One of the hardest lessons I've had to learn in my cold dead libertarian heart is that there can be no 'peacefully agree to not use power against one another.' Power will always go to those who want to seize it, while it exists. If you want a credible way to defuse the situation? Splinter the power that lets the sides enforce their will upon each other, so that no one can take it and use it on the other.

Power will always go to those who want to seize it, while it exists.

I'm certainly no libertarian, but isn't this the essence of libertarianism -- that power is so seductive and so oppressive that the only way to deal with its abuse is to limit it to just what's absolutely necessary, so there's less power to abuse? It seems to me like you're just growing in your convictions rather than having to learn a hard lesson.

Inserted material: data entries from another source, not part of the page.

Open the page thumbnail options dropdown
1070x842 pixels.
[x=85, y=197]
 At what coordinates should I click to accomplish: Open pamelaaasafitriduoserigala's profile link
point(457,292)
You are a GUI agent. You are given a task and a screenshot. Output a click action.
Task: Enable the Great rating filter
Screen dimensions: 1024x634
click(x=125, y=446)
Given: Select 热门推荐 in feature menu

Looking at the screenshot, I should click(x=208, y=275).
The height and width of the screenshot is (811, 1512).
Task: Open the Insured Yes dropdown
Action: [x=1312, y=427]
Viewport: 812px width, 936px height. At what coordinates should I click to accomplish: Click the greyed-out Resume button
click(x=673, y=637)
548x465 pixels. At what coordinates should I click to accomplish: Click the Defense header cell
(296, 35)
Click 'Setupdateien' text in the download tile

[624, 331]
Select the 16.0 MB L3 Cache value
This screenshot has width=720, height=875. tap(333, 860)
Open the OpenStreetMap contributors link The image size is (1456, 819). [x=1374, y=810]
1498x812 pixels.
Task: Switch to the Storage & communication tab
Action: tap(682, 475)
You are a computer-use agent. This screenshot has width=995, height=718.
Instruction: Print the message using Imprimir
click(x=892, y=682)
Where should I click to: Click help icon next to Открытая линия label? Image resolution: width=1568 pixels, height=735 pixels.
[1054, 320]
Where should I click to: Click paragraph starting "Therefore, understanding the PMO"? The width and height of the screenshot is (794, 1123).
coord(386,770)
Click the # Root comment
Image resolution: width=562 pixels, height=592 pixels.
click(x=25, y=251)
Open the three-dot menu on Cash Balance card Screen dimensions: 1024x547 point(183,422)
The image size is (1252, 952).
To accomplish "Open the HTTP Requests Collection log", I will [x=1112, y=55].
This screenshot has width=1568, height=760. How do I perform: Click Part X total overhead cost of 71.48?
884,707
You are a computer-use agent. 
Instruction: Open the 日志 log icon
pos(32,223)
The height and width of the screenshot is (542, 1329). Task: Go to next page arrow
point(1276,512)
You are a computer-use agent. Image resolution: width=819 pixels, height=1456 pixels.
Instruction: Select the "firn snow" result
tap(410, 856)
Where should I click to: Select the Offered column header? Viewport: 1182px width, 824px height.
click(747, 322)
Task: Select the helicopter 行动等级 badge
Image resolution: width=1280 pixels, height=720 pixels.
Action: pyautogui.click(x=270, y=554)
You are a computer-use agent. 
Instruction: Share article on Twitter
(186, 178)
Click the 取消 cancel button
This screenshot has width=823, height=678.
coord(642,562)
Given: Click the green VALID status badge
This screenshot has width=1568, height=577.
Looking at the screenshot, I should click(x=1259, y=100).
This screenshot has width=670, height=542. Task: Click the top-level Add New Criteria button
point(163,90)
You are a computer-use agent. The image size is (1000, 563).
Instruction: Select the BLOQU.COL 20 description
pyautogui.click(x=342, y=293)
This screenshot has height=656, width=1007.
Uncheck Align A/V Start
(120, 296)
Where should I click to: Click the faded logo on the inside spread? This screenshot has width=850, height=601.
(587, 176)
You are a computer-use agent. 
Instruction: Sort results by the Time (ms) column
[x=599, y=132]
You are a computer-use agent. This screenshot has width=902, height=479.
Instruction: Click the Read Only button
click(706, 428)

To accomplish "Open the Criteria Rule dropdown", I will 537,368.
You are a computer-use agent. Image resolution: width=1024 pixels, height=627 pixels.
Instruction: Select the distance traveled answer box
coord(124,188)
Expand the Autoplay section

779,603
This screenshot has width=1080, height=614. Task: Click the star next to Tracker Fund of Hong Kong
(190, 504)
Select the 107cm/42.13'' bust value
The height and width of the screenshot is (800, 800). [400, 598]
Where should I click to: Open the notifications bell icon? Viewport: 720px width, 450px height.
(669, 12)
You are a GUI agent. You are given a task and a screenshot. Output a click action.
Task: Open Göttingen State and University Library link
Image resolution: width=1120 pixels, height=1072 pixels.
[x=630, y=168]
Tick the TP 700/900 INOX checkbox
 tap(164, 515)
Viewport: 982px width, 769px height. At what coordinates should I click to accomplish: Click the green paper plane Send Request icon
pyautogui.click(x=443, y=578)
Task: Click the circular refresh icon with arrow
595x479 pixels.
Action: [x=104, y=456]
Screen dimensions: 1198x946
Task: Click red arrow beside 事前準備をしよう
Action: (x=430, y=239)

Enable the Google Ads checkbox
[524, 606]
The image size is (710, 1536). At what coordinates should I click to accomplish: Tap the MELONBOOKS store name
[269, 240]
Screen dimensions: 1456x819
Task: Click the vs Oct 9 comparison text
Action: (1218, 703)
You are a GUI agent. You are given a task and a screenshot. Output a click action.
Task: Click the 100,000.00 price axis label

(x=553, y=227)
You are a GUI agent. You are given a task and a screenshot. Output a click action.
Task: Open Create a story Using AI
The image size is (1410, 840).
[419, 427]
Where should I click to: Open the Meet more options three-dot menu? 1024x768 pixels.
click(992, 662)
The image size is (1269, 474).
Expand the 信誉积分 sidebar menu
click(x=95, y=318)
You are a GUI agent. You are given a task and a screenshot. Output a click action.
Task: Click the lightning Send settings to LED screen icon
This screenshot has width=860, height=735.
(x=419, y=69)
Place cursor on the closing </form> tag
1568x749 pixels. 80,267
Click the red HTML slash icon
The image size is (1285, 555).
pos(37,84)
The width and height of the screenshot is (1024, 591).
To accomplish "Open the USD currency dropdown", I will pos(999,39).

I believe the libertarian solution to "people are abusing the power of the public library" is something like "abolish the public library." (This is also one of the reasons I think the American right and left are closer to each other in terms of general views on liberty than they think -- the right-wing solution to corrupt US government agencies is to abolish them, the left-wing solution to corrupt police departments is to abolish defund them.)

(I may have misunderstood you, and you were saying that your "cold dead libertarian heart" became that way because of this lesson, rather than saying that it startled you and you had to figure out how to square it with your libertarianism. If so, disregard.)